======== Page text ========

If you are trying to lose weight, you already know that exercising is important to dropping pounds. But exercise does so much more help you fit into those skinny jeans. There is link between exercise and emotional health. There are proven benefits of exercise in mental health. See how research has shown that mental and emotional health can be improved through exercise

  1. Exercise Mental Health Benefits. Last September, a research study published in The Lancet Psychiatry Journal found that exercising in moderation helped persons with “poor mental health,” such as depression. More recently, a study emphasized that the more active people with the bipolar disease were, the better their moods.
  2. Exercise Emotional Health Benefits. When you exercise, your brain releases euphoric neurotransmitters called endorphins, which act as the body’s natural mood lifters and painkillers. When exercising, your brain also releases a variety of hormones such as dopamine and endocannabinoids, while reducing the stress hormones adrenaline and cortisol. All of this together reduces the stress hormones and makes handing stressful situations much easier.

======== Dataset content ========

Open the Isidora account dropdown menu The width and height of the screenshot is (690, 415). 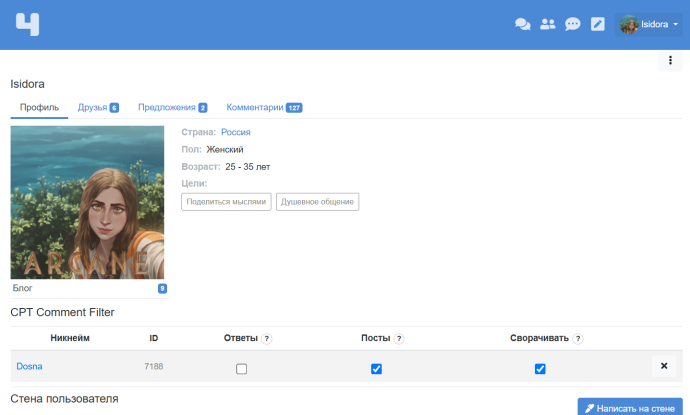(x=649, y=24)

========

Problem to work on. Retype the page text above about exercise and mental health in full, exactly as it appears.

Written solution.
If you are trying to lose weight, you already know that exercising is important to dropping pounds. But exercise does so much more help you fit into those skinny jeans. There is link between exercise and emotional health. There are proven benefits of exercise in mental health. See how research has shown that mental and emotional health can be improved through exercise

  1. Exercise Mental Health Benefits. Last September, a research study published in The Lancet Psychiatry Journal found that exercising in moderation helped persons with “poor mental health,” such as depression. More recently, a study emphasized that the more active people with the bipolar disease were, the better their moods.
  2. Exercise Emotional Health Benefits. When you exercise, your brain releases euphoric neurotransmitters called endorphins, which act as the body’s natural mood lifters and painkillers. When exercising, your brain also releases a variety of hormones such as dopamine and endocannabinoids, while reducing the stress hormones adrenaline and cortisol. All of this together reduces the stress hormones and makes handing stressful situations much easier.